**What is required**
Send back the entries exactly as they were given.
---- Material provided
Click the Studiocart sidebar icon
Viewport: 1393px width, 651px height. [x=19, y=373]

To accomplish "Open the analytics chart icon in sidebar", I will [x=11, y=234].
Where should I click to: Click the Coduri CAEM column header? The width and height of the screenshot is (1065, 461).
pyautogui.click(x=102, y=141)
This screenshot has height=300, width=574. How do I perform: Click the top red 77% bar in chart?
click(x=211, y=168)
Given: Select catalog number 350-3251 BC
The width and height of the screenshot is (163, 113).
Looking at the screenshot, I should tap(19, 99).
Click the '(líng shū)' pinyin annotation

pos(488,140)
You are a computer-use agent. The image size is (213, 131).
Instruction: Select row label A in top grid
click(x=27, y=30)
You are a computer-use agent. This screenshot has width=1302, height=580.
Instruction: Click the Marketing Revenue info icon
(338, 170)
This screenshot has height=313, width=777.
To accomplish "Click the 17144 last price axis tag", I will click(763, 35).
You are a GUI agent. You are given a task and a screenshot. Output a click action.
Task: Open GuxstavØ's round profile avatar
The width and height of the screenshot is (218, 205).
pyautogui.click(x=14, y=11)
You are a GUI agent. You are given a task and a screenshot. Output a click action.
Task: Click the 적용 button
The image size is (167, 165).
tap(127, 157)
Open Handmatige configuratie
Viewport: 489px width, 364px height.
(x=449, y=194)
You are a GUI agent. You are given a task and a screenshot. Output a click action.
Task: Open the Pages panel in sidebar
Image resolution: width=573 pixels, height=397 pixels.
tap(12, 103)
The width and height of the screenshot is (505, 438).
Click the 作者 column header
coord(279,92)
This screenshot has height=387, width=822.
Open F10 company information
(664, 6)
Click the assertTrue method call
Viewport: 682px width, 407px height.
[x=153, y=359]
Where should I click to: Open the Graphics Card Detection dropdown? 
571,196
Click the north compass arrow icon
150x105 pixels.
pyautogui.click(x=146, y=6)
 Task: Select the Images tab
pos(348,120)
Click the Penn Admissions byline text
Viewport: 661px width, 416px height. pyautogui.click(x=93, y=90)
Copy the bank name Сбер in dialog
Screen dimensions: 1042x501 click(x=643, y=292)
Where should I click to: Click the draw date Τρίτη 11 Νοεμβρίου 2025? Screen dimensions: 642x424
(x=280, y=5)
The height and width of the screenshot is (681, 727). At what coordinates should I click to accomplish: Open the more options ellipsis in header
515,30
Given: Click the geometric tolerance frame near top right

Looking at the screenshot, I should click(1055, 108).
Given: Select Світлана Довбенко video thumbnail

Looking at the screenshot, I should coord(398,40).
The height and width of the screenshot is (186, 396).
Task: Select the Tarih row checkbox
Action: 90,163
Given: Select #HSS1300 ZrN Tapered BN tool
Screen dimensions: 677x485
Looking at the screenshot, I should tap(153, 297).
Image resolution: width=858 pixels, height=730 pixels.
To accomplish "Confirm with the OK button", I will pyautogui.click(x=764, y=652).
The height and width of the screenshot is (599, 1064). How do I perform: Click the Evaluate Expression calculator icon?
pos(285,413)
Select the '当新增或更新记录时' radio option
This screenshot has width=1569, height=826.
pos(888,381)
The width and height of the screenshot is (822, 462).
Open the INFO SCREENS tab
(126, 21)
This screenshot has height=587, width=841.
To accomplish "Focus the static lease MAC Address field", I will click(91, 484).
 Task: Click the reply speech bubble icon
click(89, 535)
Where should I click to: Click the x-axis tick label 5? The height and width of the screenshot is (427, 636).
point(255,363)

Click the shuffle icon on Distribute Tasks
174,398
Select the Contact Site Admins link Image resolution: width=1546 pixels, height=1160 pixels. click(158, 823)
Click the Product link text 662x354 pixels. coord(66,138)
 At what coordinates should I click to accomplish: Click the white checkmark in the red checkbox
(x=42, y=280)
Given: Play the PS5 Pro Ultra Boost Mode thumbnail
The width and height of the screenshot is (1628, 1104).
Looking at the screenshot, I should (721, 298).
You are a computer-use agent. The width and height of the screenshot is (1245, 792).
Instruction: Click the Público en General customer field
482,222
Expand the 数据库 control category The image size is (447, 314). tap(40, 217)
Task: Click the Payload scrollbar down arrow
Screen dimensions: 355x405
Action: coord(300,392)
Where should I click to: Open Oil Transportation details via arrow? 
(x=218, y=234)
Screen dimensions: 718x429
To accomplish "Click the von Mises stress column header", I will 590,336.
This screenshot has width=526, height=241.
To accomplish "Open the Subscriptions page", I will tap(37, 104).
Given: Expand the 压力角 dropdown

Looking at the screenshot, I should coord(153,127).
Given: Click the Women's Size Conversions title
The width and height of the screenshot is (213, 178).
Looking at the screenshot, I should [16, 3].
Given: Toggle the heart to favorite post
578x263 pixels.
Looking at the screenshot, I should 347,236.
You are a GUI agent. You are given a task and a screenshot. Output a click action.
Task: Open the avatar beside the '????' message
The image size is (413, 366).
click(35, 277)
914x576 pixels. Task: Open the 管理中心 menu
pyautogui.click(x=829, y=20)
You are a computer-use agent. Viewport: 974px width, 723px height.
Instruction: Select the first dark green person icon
--------
**Answer**
Click the Studiocart sidebar icon
Viewport: 1393px width, 651px height. [x=19, y=373]

To accomplish "Open the analytics chart icon in sidebar", I will [x=11, y=234].
Where should I click to: Click the Coduri CAEM column header? The width and height of the screenshot is (1065, 461).
pyautogui.click(x=102, y=141)
This screenshot has height=300, width=574. How do I perform: Click the top red 77% bar in chart?
click(x=211, y=168)
Given: Select catalog number 350-3251 BC
The width and height of the screenshot is (163, 113).
Looking at the screenshot, I should tap(19, 99).
Click the '(líng shū)' pinyin annotation

pos(488,140)
You are a computer-use agent. The image size is (213, 131).
Instruction: Select row label A in top grid
click(x=27, y=30)
You are a computer-use agent. This screenshot has width=1302, height=580.
Instruction: Click the Marketing Revenue info icon
(338, 170)
This screenshot has height=313, width=777.
To accomplish "Click the 17144 last price axis tag", I will click(763, 35).
You are a GUI agent. You are given a task and a screenshot. Output a click action.
Task: Open GuxstavØ's round profile avatar
The width and height of the screenshot is (218, 205).
pyautogui.click(x=14, y=11)
You are a GUI agent. You are given a task and a screenshot. Output a click action.
Task: Click the 적용 button
The image size is (167, 165).
tap(127, 157)
Open Handmatige configuratie
Viewport: 489px width, 364px height.
(x=449, y=194)
You are a GUI agent. You are given a task and a screenshot. Output a click action.
Task: Open the Pages panel in sidebar
Image resolution: width=573 pixels, height=397 pixels.
tap(12, 103)
The width and height of the screenshot is (505, 438).
Click the 作者 column header
coord(279,92)
This screenshot has height=387, width=822.
Open F10 company information
(664, 6)
Click the assertTrue method call
Viewport: 682px width, 407px height.
[x=153, y=359]
Where should I click to: Open the Graphics Card Detection dropdown? 
571,196
Click the north compass arrow icon
150x105 pixels.
pyautogui.click(x=146, y=6)
 Task: Select the Images tab
pos(348,120)
Click the Penn Admissions byline text
Viewport: 661px width, 416px height. pyautogui.click(x=93, y=90)
Copy the bank name Сбер in dialog
Screen dimensions: 1042x501 click(x=643, y=292)
Where should I click to: Click the draw date Τρίτη 11 Νοεμβρίου 2025? Screen dimensions: 642x424
(x=280, y=5)
The height and width of the screenshot is (681, 727). At what coordinates should I click to accomplish: Open the more options ellipsis in header
515,30
Given: Click the geometric tolerance frame near top right

Looking at the screenshot, I should click(1055, 108).
Given: Select Світлана Довбенко video thumbnail

Looking at the screenshot, I should coord(398,40).
The height and width of the screenshot is (186, 396).
Task: Select the Tarih row checkbox
Action: 90,163
Given: Select #HSS1300 ZrN Tapered BN tool
Screen dimensions: 677x485
Looking at the screenshot, I should tap(153, 297).
Image resolution: width=858 pixels, height=730 pixels.
To accomplish "Confirm with the OK button", I will pyautogui.click(x=764, y=652).
The height and width of the screenshot is (599, 1064). How do I perform: Click the Evaluate Expression calculator icon?
pos(285,413)
Select the '当新增或更新记录时' radio option
This screenshot has width=1569, height=826.
pos(888,381)
The width and height of the screenshot is (822, 462).
Open the INFO SCREENS tab
(126, 21)
This screenshot has height=587, width=841.
To accomplish "Focus the static lease MAC Address field", I will click(91, 484).
 Task: Click the reply speech bubble icon
click(89, 535)
Where should I click to: Click the x-axis tick label 5? The height and width of the screenshot is (427, 636).
point(255,363)

Click the shuffle icon on Distribute Tasks
174,398
Select the Contact Site Admins link Image resolution: width=1546 pixels, height=1160 pixels. click(158, 823)
Click the Product link text 662x354 pixels. coord(66,138)
 At what coordinates should I click to accomplish: Click the white checkmark in the red checkbox
(x=42, y=280)
Given: Play the PS5 Pro Ultra Boost Mode thumbnail
The width and height of the screenshot is (1628, 1104).
Looking at the screenshot, I should (721, 298).
You are a computer-use agent. The width and height of the screenshot is (1245, 792).
Instruction: Click the Público en General customer field
482,222
Expand the 数据库 control category The image size is (447, 314). tap(40, 217)
Task: Click the Payload scrollbar down arrow
Screen dimensions: 355x405
Action: coord(300,392)
Where should I click to: Open Oil Transportation details via arrow? 
(x=218, y=234)
Screen dimensions: 718x429
To accomplish "Click the von Mises stress column header", I will 590,336.
This screenshot has width=526, height=241.
To accomplish "Open the Subscriptions page", I will tap(37, 104).
Given: Expand the 压力角 dropdown

Looking at the screenshot, I should coord(153,127).
Given: Click the Women's Size Conversions title
The width and height of the screenshot is (213, 178).
Looking at the screenshot, I should [16, 3].
Given: Toggle the heart to favorite post
578x263 pixels.
Looking at the screenshot, I should 347,236.
You are a GUI agent. You are given a task and a screenshot. Output a click action.
Task: Open the avatar beside the '????' message
The image size is (413, 366).
click(35, 277)
914x576 pixels. Task: Open the 管理中心 menu
pyautogui.click(x=829, y=20)
You are a computer-use agent. Viewport: 974px width, 723px height.
Instruction: Select the first dark green person icon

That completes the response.